In mid-January, the DeKalb Commission voiced its support to continue pursuing heavy rail along the I-20 corridor.

What they're saying: The project would add more cars and pollution, creating a potential environmental justice issue, says Johnson, who questions the state's analysis and asks for a breakdown of the project's effects on the climate and nearby communities, most of which are predominantly Black.
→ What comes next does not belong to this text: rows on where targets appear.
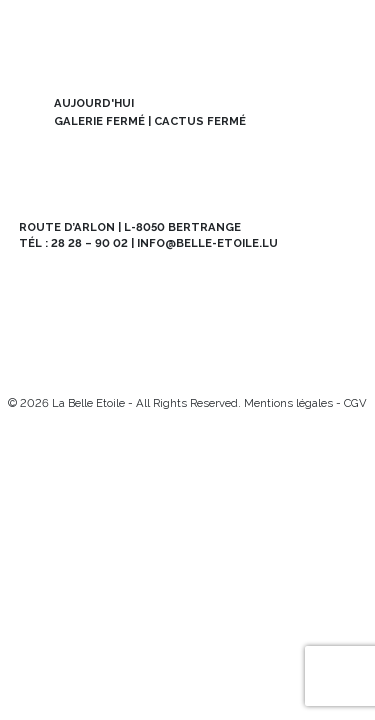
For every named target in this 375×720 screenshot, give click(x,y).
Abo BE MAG (271, 286)
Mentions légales (288, 403)
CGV (355, 403)
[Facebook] (61, 369)
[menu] (339, 36)
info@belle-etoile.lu (207, 243)
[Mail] (93, 369)
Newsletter (103, 286)
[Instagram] (29, 369)
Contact (271, 324)
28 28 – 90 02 (89, 243)
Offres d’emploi (103, 324)
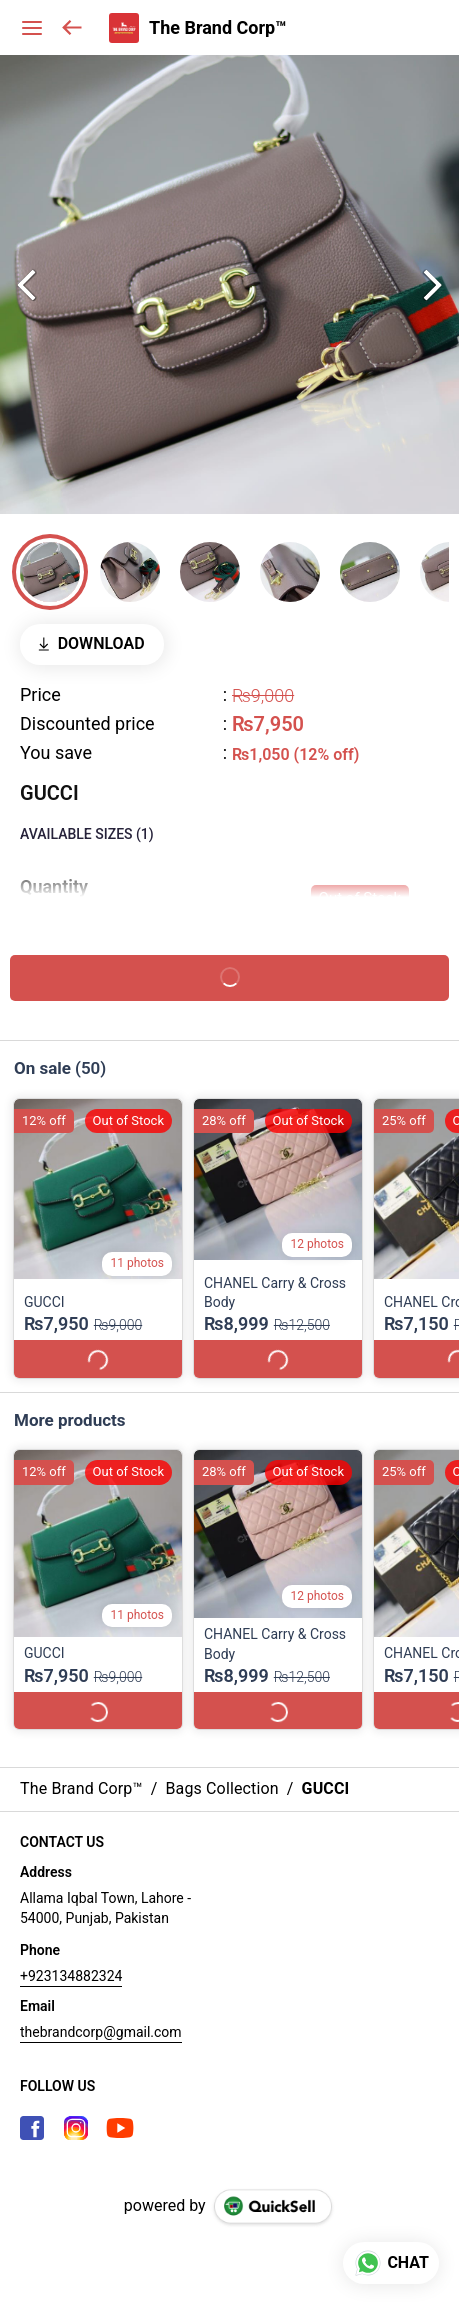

  • "A project that worsens pollution, fails to remove congestion, and makes it more difficult to build proposed transit expansion projects in the corridor seems like a particularly ineffective use of federal transportation funds," he writes.
  • “For over half a century, residents of South DeKalb have paid into the MARTA system, with the expectation that Heavy Rail would someday reach their neighborhoods," Mereda Davis Johnson, DeKalb's District 5 commissioner, said in a statement. "This promise is long overdue, and we must do everything we can to ensure that nothing stands in the way of possible expansion."

GDOT did not immediately return Axios Atlanta's request for comment.

The intrigue: Earlier this week, federal officials ordered Oregon's department of transportation plans to revisit its analysis of the upcoming I-5 Rose Quarter freeway project in Portland.

Johnson's letter follows a memo from Georgia's Democratic congressional delegation delivered last week to Emily Dunn, the State Board of Transportation chair, urging GDOT to reconsider its long-held reading of the Georgia Constitution that says gas tax funding can only pay for roads and bridges, not public transit.